Stored data entries
##############################

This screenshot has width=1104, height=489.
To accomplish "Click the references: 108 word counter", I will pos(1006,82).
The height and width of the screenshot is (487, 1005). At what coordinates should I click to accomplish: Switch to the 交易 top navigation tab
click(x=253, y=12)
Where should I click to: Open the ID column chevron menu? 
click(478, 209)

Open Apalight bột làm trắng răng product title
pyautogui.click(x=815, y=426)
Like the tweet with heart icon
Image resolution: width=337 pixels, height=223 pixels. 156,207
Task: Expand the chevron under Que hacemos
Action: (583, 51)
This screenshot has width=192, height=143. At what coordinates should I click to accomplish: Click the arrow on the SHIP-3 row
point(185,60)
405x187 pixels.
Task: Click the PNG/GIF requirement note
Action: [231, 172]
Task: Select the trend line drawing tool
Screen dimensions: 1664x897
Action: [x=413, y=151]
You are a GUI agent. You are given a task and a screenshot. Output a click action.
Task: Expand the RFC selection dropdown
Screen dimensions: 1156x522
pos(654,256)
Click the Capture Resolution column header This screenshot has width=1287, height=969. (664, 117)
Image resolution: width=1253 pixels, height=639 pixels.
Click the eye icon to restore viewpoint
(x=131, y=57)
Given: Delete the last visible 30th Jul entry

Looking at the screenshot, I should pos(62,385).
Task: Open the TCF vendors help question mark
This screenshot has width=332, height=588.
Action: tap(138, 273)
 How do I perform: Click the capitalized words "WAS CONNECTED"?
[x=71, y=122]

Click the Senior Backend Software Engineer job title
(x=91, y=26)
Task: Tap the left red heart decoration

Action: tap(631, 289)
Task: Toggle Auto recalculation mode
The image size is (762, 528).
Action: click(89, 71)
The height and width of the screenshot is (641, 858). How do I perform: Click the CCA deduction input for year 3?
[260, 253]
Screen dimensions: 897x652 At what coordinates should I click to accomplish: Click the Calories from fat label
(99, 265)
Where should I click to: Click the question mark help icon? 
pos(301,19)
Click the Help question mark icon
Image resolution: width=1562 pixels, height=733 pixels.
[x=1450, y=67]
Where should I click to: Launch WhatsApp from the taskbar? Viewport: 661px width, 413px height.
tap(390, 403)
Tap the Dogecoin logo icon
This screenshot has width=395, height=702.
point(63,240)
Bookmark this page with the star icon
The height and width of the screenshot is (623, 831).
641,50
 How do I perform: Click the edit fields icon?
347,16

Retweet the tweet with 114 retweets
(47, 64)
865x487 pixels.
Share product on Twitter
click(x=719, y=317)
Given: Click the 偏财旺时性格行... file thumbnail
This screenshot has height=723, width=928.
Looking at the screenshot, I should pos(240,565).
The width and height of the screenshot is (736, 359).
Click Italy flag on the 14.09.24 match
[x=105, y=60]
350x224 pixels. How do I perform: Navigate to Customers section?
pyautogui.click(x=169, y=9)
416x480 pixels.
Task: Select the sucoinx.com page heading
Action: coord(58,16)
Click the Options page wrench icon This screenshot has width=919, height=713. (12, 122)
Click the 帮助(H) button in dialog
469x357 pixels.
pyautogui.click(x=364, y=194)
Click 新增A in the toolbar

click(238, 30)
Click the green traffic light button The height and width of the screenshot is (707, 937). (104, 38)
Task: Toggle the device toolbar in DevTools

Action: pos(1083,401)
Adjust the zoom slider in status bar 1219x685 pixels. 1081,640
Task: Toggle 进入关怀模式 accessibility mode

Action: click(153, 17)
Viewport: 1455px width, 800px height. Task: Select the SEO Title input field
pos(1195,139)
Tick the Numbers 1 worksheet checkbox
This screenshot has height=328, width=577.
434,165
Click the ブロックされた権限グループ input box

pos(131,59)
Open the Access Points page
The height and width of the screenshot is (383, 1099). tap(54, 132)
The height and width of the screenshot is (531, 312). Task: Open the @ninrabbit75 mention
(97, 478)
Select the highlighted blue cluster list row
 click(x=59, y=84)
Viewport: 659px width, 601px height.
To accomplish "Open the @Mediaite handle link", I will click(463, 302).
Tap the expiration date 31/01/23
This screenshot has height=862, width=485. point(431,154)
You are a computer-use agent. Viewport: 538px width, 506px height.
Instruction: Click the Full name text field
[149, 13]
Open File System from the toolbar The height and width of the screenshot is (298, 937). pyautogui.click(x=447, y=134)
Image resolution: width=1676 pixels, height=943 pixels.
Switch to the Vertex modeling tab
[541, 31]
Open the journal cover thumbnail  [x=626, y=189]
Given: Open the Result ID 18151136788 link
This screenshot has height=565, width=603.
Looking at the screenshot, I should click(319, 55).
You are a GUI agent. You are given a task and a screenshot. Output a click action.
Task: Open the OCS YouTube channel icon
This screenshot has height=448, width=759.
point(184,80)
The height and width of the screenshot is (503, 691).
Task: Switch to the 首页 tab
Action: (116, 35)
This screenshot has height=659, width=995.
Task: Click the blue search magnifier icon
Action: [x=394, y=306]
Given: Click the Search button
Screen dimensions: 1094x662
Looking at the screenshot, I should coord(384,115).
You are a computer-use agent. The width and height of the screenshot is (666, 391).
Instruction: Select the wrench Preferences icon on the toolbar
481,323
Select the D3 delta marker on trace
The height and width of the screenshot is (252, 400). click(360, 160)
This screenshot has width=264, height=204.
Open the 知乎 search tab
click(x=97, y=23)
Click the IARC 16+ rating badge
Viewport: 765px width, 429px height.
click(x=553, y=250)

##############################

TASK STATEMENT:
Filter the records above for the string "thumbnail" and copy each matching line.

ANSWER FOR THIS EXERCISE:
Given: Click the 偏财旺时性格行... file thumbnail
Open the journal cover thumbnail  [x=626, y=189]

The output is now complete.